Here's the shared library I'd like to upload, it's a wrapper for zenity and kdialog using one cross-platform API:








						GitHub - time-killer-games/libdlgmod: The World's Simplest Way to Dialog
					

The World's Simplest Way to Dialog. Contribute to time-killer-games/libdlgmod development by creating an account on GitHub.




					github.com
				




Screenshots: Win32 | Cocoa | GTK+ | KDE

I would also like this command line app to be an official package as well:








						time-killer-games/XTransientFor
					

Launch executables transient for the parent process and read output. - time-killer-games/XTransientFor




					github.com
				




In this topic I am also requesting from the FreeBSD maintainers, developers, and contributors if they could critique these two packages before I attempt to submit them.

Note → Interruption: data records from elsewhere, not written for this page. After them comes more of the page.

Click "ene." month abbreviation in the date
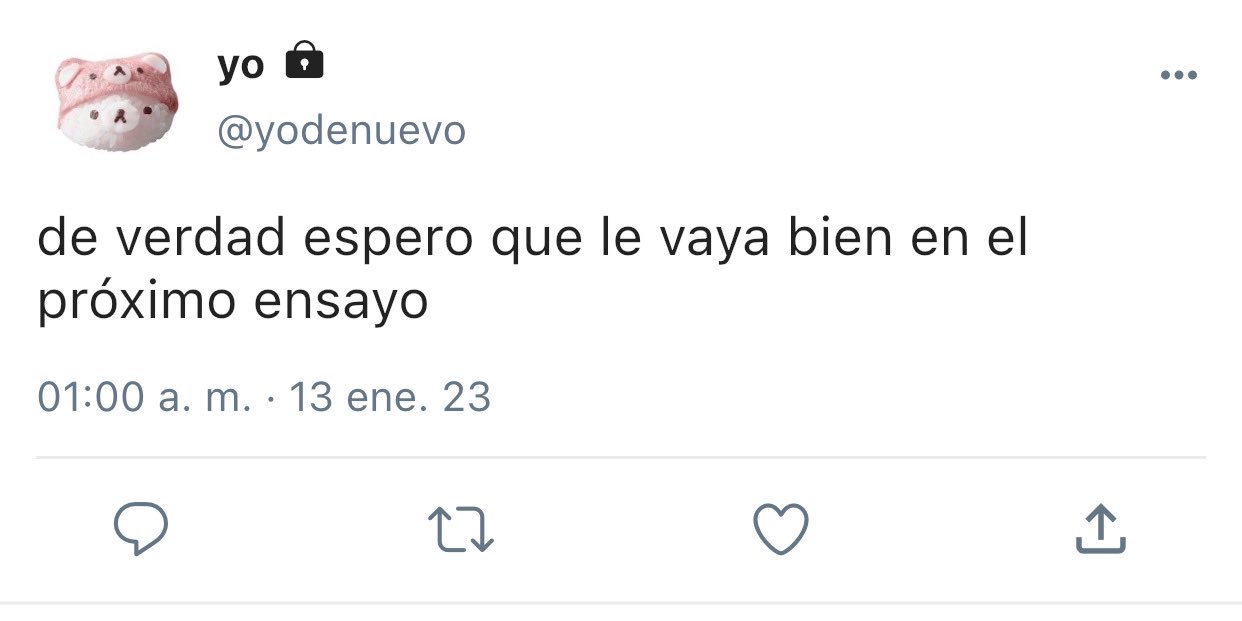Image resolution: width=1242 pixels, height=621 pixels. (386, 398)
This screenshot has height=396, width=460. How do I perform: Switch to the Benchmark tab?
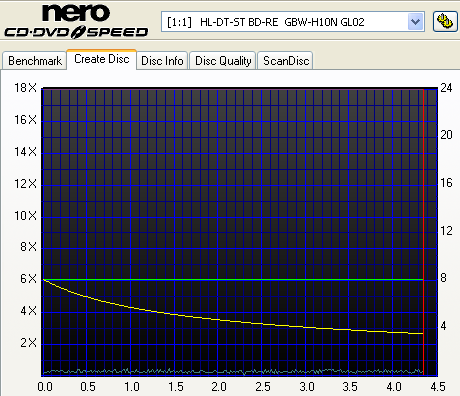coord(35,61)
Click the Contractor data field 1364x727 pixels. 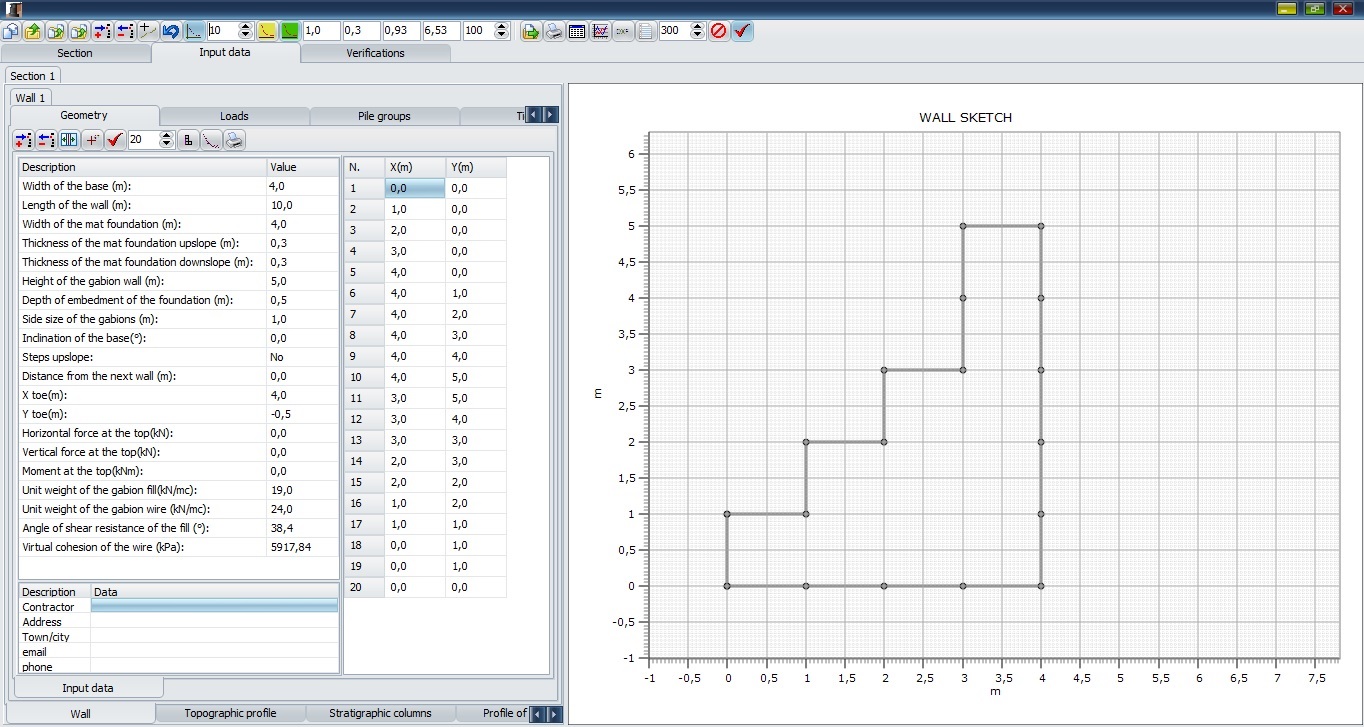(214, 607)
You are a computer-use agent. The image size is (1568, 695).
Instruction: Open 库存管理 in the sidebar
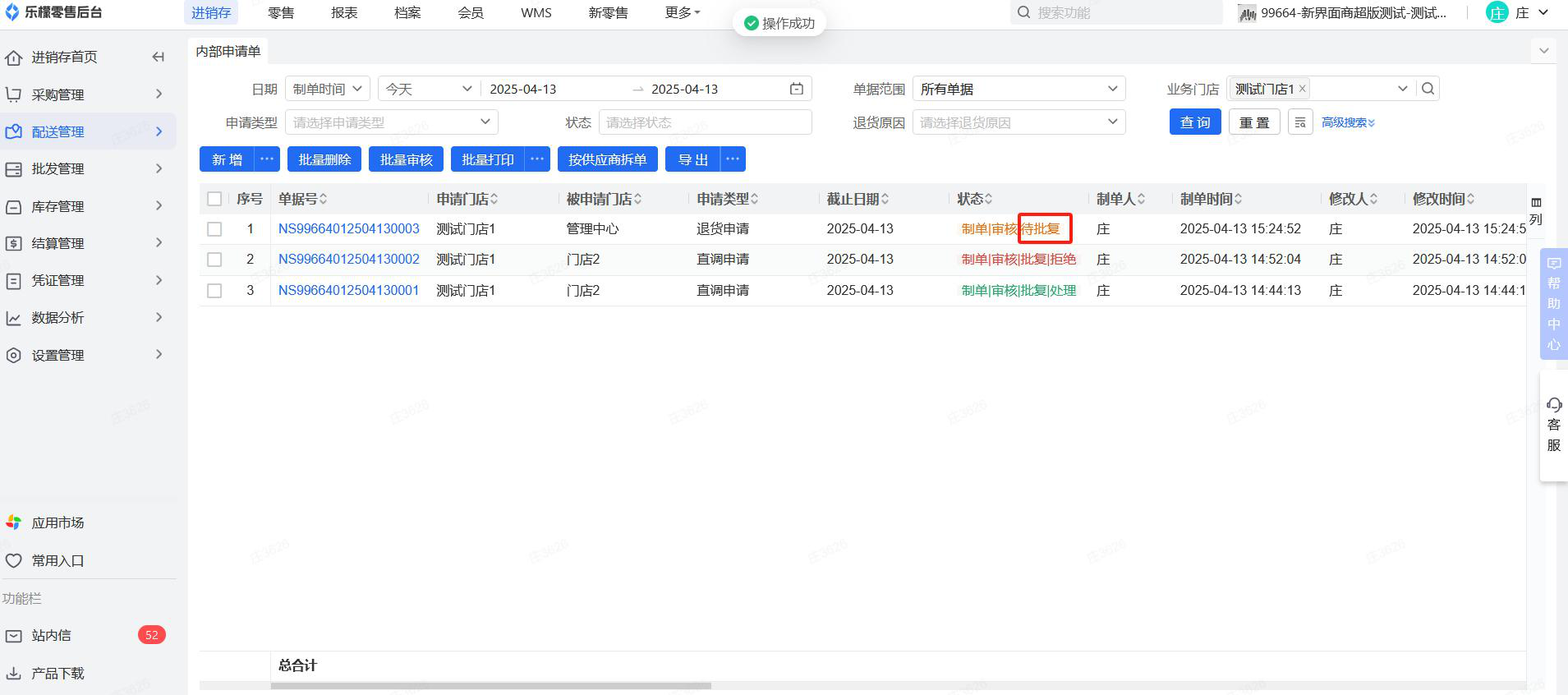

Basically just suggest any changes that should be made before it will meet the quality standards necessary and have code that is formatted, clear, and concise enough to be acceptable as a contribution.

The first package, DialogModule is meant specifically for games and small applications in which the dialog functions included are sufficient for completing the software that uses it. Kinda the whole point of this shared library is to bypass the GPL/LGPL limitations of GTK+ and KDE/Qt by not actually linking to such libraries directly, but rather, executing a CLI (in this case zenity and kdialog) through a pipe and reading the output. This is very useful for people who want to sell their software and games without also needing to give out their source code, which pretty much makes selling the software 100% unappealing because people can just get it for free via the source code anyway. So yeah, as far as I know, this would bypass that concern, and do so legally, which is why I ported it to Linux and BSD to begin with.

The second package, XTransientFor, allows you to run applications that have the _NET_WM_PID atom set correctly to their own process id to be used as a "dialog" and ran "transient for" the parent process's window id. This simple CLI uses the same basic logic as DialogModule under the hood in some ways. It keeps the app it executes on top of the parent process window id, and it can also change certain settings of that app's window such as startup position, size (if sizeable), add a PNG icon for the title bar and task manager, and other various things.

Please let me know if these things are useful enough to become actual packages, in your honest opinion.

Thanks,
Samuel


----------



## SirDice (Nov 29, 2019)

Nobody submits packages. You can submit a port though. All packages are automatically built by the build clusters from ports.

FreeBSD Porter's Handbook

Once you have made a port you can submit it here: https://bugs.freebsd.org/bugzilla/e...t=Individual Port(s)&product=Ports & Packages


----------